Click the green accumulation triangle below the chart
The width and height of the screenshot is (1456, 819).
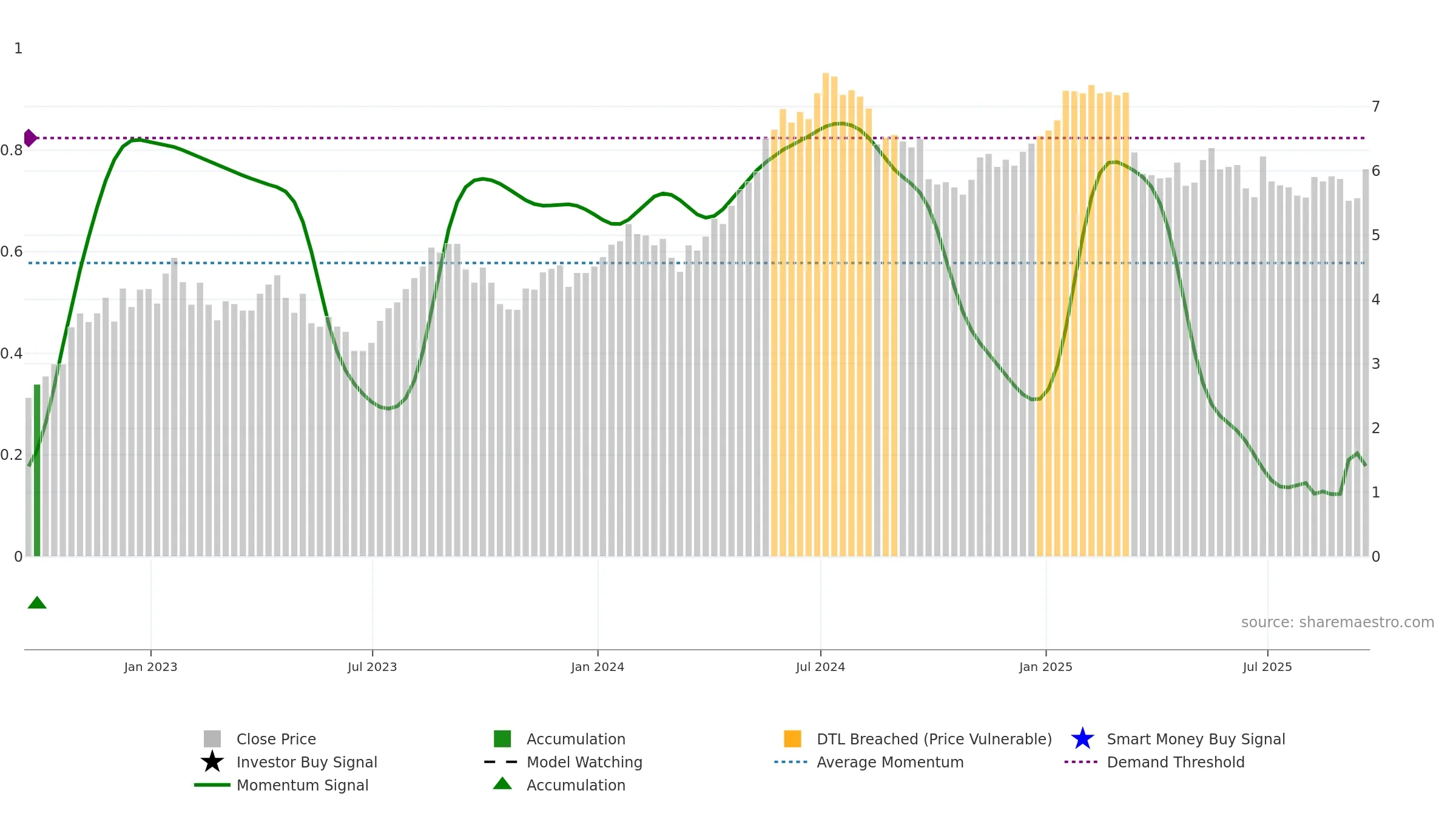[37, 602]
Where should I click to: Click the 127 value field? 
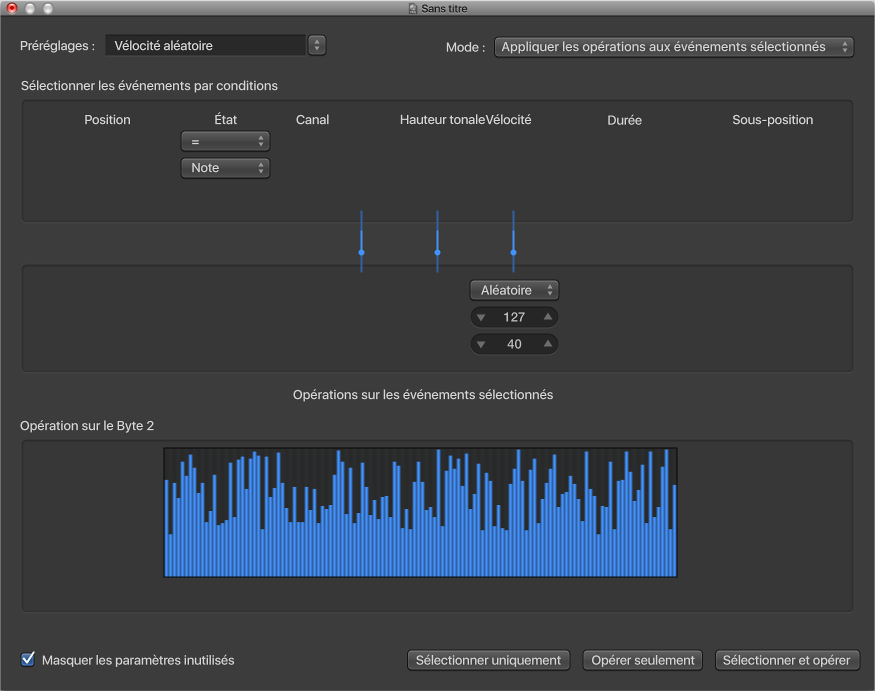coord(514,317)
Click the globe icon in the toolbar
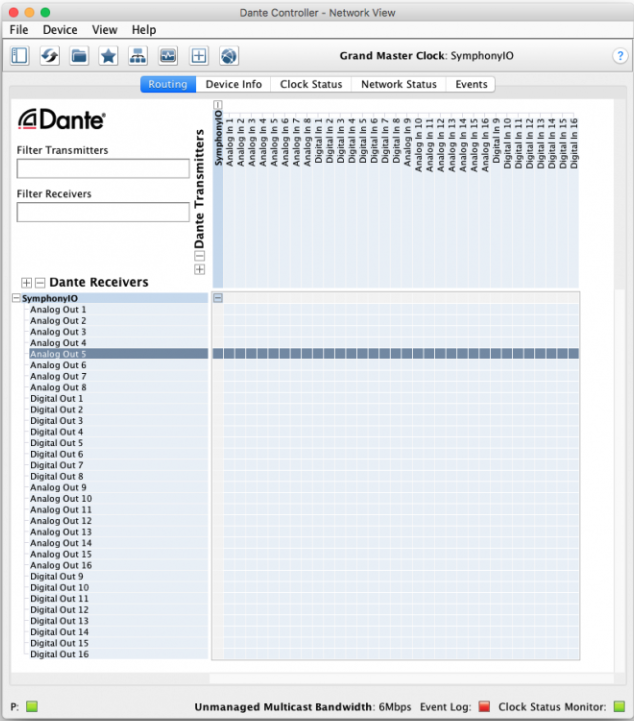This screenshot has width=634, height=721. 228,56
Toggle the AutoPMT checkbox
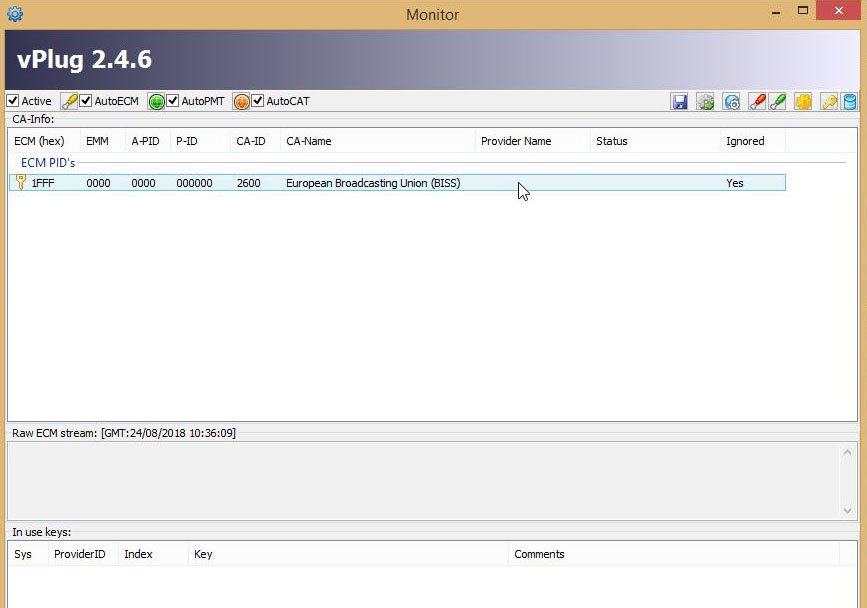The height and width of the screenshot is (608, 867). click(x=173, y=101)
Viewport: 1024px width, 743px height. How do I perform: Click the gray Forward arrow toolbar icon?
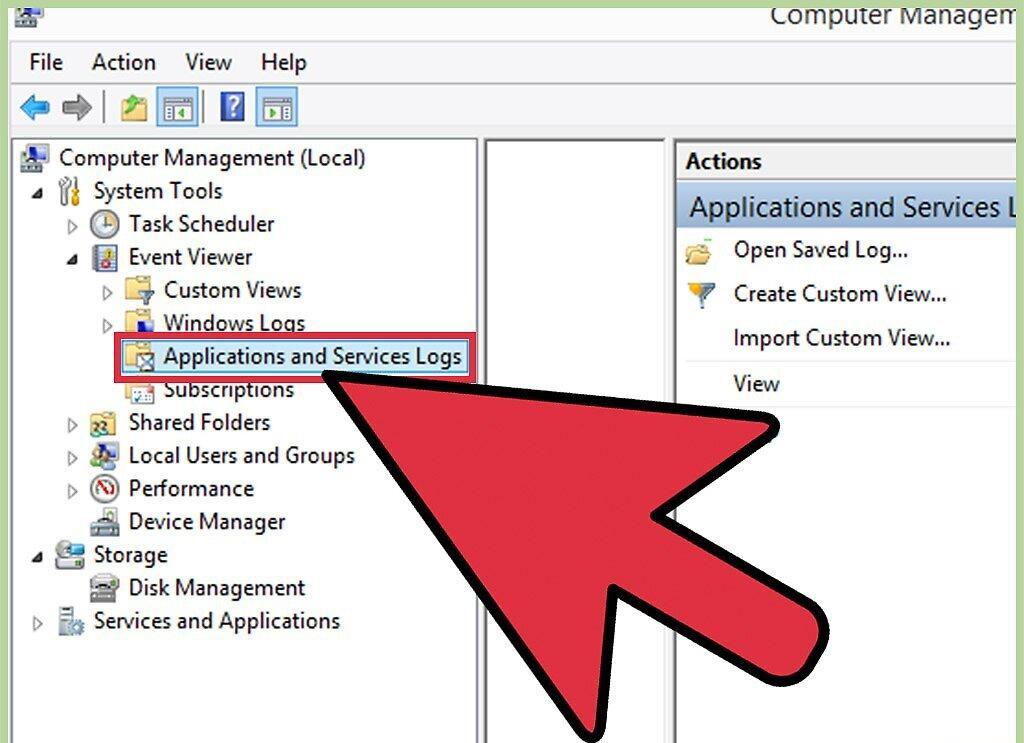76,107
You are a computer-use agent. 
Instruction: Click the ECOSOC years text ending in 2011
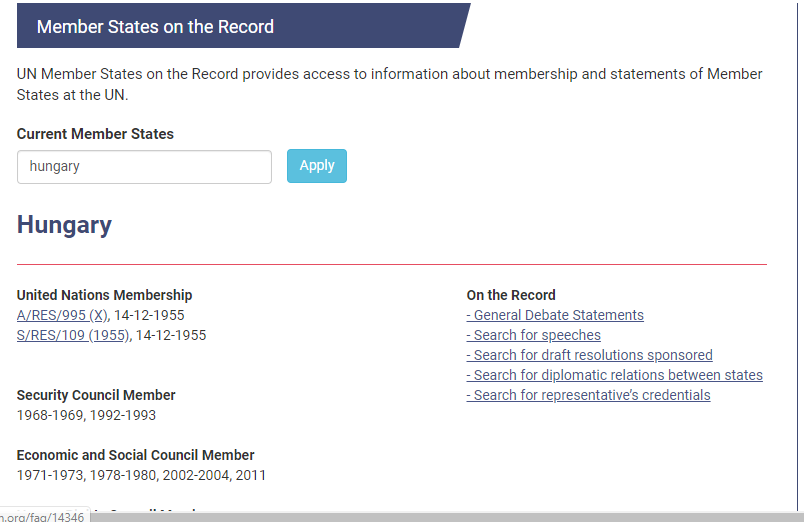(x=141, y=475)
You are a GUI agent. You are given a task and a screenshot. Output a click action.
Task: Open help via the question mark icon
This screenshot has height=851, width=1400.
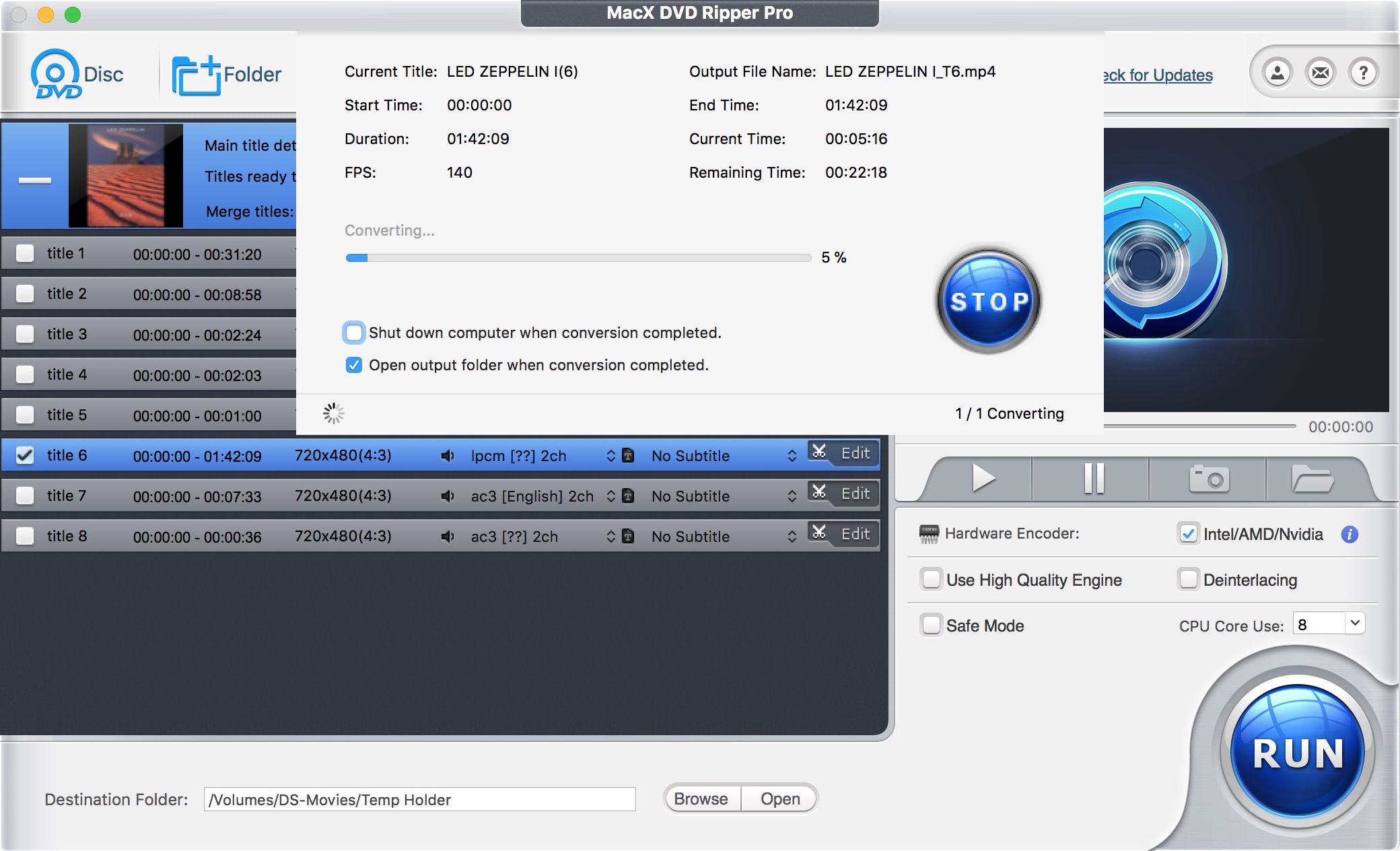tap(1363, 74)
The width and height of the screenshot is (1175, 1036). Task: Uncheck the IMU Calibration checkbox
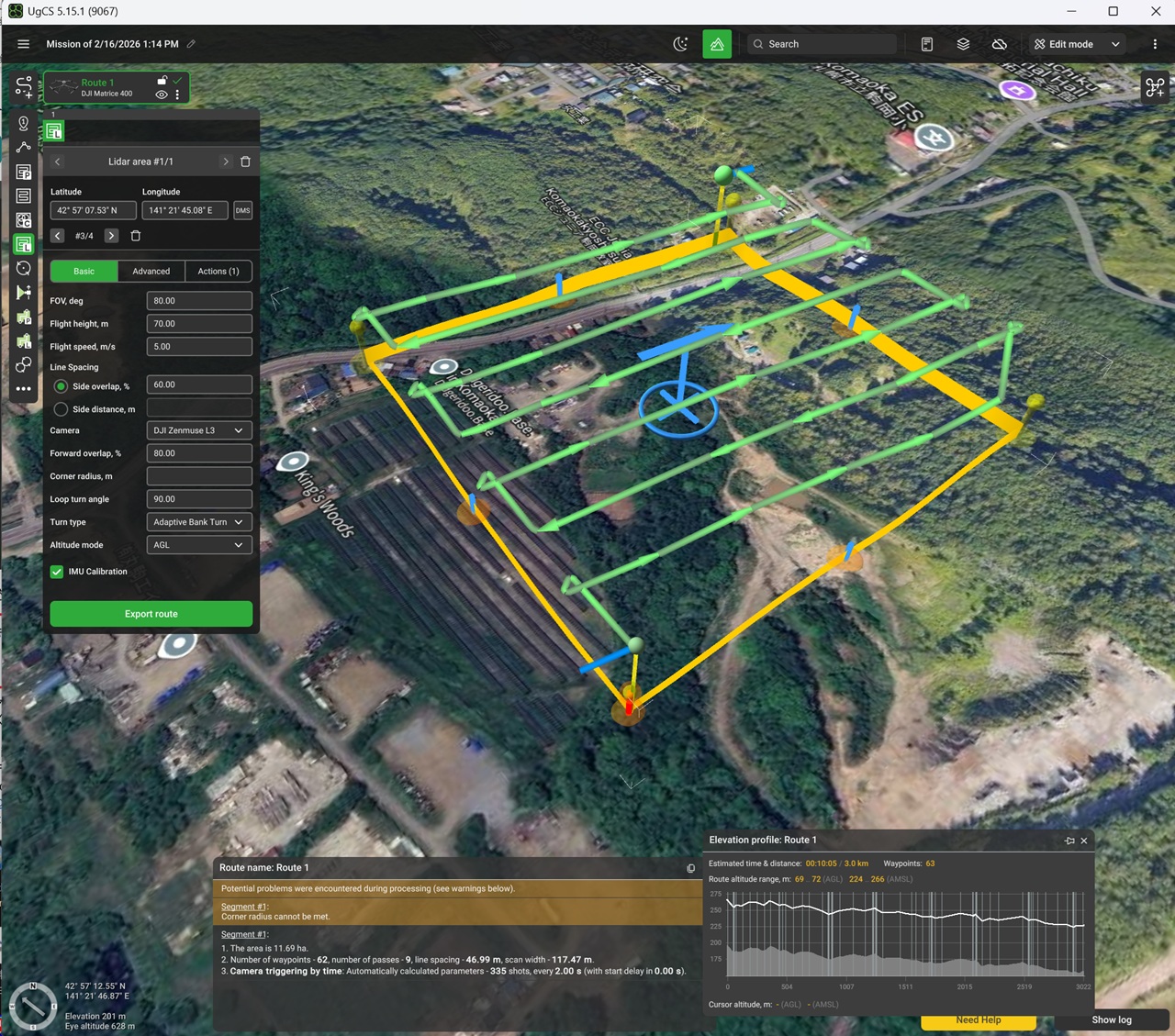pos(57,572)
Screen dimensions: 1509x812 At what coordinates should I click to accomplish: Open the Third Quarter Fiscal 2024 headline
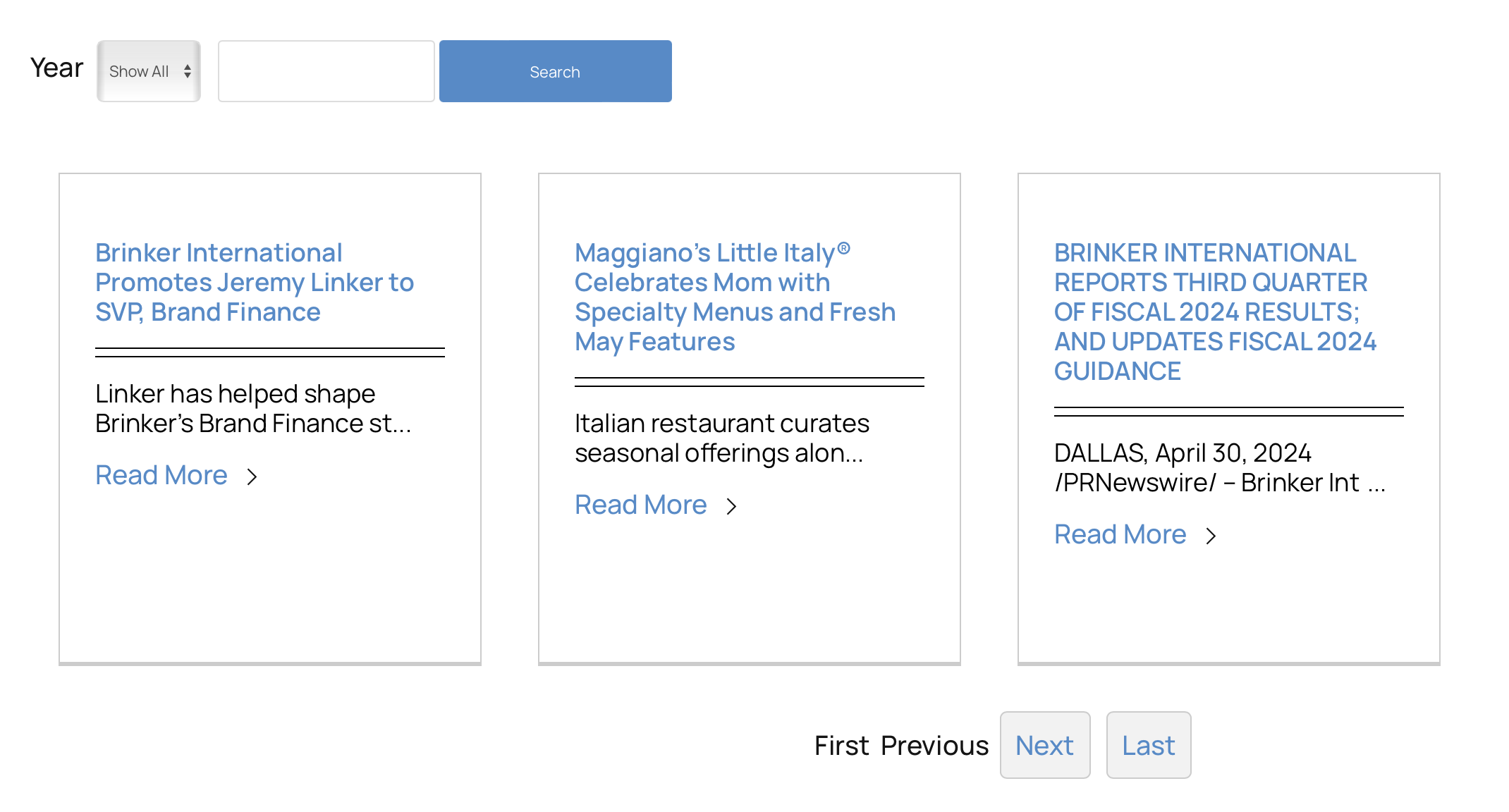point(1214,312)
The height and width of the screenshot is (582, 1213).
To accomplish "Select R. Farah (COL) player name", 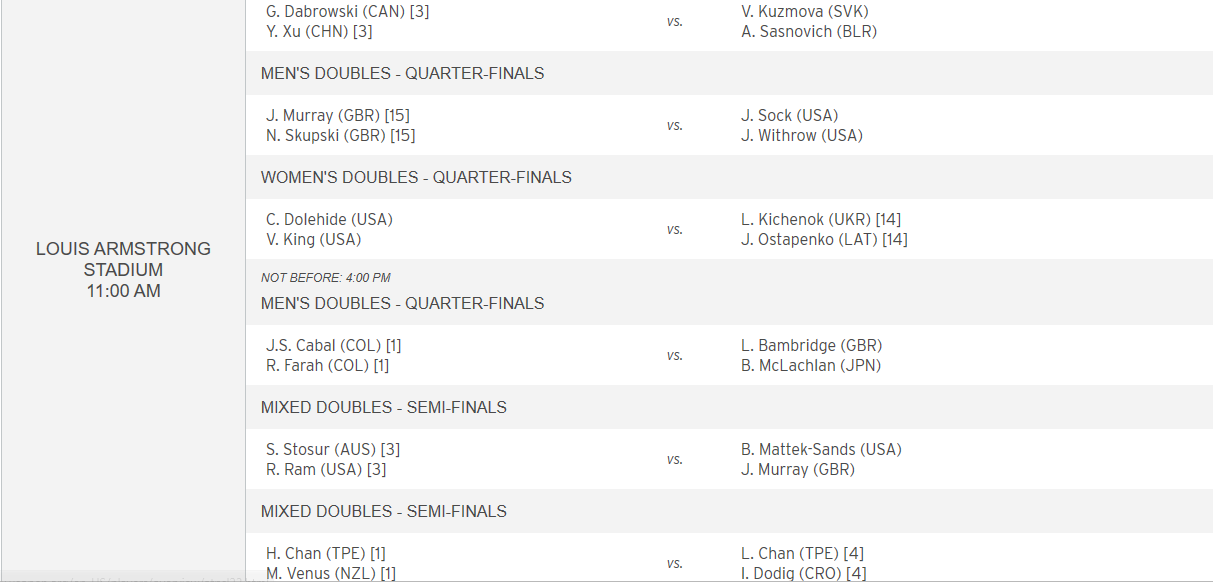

Written task:
Can you copy every one of the records above word for word, leaving out the pictures?

Response to the task:
Click the green accumulation triangle below the chart
The width and height of the screenshot is (1456, 819).
[37, 602]
Where should I click to: Click the 127 value field? 
coord(514,317)
Click the globe icon in the toolbar
This screenshot has width=634, height=721. 228,56
Toggle the AutoPMT checkbox
The height and width of the screenshot is (608, 867). click(x=173, y=101)
Viewport: 1024px width, 743px height. How do I perform: Click the gray Forward arrow toolbar icon?
76,107
You are a computer-use agent. 
Instruction: Click the ECOSOC years text ending in 2011
(x=141, y=475)
You are a GUI agent. You are given a task and a screenshot. Output a click action.
Task: Open help via the question mark icon
This screenshot has height=851, width=1400.
tap(1363, 74)
The width and height of the screenshot is (1175, 1036). Task: Uncheck the IMU Calibration checkbox
pos(57,572)
Screen dimensions: 1509x812 At what coordinates should I click to accomplish: Open the Third Quarter Fiscal 2024 headline
point(1214,312)
The height and width of the screenshot is (582, 1213).
To accomplish "Select R. Farah (COL) player name", 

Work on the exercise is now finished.